Mitsubishi formally announced a new 1920x1080 LCD projector at CEDIA,the HC5000U, equipped with an auto iris, lens shift, and a price of $4495. The video processor is the new REON chip from Silicon Optix, lamp life is claimed to be 5000 hours, and fan noise is specified at 19dBA (a very low figure) in low lamp mode.
TI featured SIM2's new 3-chip 1080p projector at their booth. While it looked great for the most part, it was hard to get a handle on just how good it really is since three of the four demo clips relied heavily or entirely on computer animation, and the fourth was a grainy, oversharpened trailer for a new upcoming Rocky (!) movie. Rocky 12, I think. An lovely but alarmingly enthusiastic presenter extolled the praises of TI's DLP technology until my teeth hurt.
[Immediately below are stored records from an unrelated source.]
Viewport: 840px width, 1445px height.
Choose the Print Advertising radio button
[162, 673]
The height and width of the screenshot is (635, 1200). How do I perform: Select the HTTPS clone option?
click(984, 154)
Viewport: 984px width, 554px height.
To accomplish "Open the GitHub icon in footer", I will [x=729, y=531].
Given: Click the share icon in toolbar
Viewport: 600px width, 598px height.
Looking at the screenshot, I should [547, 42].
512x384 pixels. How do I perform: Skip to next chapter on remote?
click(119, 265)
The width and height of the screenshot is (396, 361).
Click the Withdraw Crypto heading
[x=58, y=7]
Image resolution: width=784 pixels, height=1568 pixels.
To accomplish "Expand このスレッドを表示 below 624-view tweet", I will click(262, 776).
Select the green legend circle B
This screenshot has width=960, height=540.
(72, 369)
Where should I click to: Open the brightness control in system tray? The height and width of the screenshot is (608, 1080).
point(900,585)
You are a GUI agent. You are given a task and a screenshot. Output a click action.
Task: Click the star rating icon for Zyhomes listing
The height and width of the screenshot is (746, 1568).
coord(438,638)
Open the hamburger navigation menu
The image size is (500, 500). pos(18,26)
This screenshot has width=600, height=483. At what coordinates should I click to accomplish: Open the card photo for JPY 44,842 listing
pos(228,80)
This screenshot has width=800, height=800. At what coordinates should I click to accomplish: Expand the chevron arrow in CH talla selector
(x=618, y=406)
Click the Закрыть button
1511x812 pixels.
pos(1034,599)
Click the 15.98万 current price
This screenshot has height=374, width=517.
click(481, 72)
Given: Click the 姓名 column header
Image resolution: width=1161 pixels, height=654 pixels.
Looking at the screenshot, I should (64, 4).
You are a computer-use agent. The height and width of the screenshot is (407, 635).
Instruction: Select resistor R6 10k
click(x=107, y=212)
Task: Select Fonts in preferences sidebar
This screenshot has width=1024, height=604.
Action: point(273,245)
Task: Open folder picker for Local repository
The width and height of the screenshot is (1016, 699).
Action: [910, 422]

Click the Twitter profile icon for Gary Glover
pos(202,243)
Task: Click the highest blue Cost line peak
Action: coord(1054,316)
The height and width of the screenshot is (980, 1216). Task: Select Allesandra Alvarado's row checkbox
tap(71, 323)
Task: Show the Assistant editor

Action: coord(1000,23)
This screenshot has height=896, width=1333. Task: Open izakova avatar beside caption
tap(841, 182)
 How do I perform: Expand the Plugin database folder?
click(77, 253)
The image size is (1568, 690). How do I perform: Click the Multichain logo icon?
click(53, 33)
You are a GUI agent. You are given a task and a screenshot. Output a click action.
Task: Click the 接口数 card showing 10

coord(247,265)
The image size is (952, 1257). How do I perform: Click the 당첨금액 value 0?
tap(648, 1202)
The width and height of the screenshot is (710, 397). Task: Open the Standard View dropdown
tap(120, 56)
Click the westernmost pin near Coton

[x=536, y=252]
This must have been for the benefit of those in this professional CEDIA audience who may have never heard of DLP before.
Here's another shot of the Meridian-Faroudja 1920x1080 DILA1080MF-1 LCoS projector, which was used in conjunction with the company's DVP1080MF scaler to produce some of the best-looking images at the show. At $26,000 (for projector and scaler) it had to, considering the strong competition being offered by a flood of new 1080p digital projectors of all terchnological stripes. The demo also featured in-wall speakers from Meridian, the first time to my knowledge that the company has demonstrated in-walls in a trade show setting. It was also the first time they have used a perforated Studiotek 130, 110 inch) screen.
How do you make an in-wall speaker look interesting? You don't, but Atlantic Technology was one of a handful of vendors to actually make them sound interesting (most vendors didn't even try to demo their in-walls). Three Atlantic IWCB-626's were mounted behind an acoustically transparent Screen Research screen, together with dipole surrounds and subs. The projector was a small Crystal View single chip DLP, which appeared to be a variation on a modestly-priced Mitsubishi design. Nothing fancy here, but simply a solid demo all around of a system that is not outrageously priced. Featured were some particularly fine HD trailers from the upcoming films Flyboys and A Night At The Museum.
I really like the look and simplicity of ELAN's new ole' Film Interactive Touchpad (F.I.T.), and at $390 it's priced more like a keypad than a touchpad. The new in-wall controller uses predesigned thin film overlays on top of the touchpad surface. Since the button layouts are preset, it's extremely easy to program the pad to control the gear in your system. When installed in a full-blown ELAN multizone system, the pad displays system status info on an OLED window near the top of the pad - but it can also be used as a standalone touch pad controller in any system. (You won't get system status info, though.)
SpeakerCraft gave us a naked look at the company's TIME speakers that descend from the ceiling anytime you're ready to hear music or watch a movie. Although they all use a one-inch tweeter and an eight-inch woofer, the individual drivers in each of the three models are made from different materials. When used with SpeakerCraft's TIME Controller and Remote, up to eight TIME in-ceiling speakers can be programmed to descend from 15 to 45 degrees and rotate to any position within 320 degrees. Memory settings can be programmed for different listening requirements, such as two-channel, multi-channel, and party mode. Pricing for the speakers starts at $350 each. The TIME Controller and Remote is $400.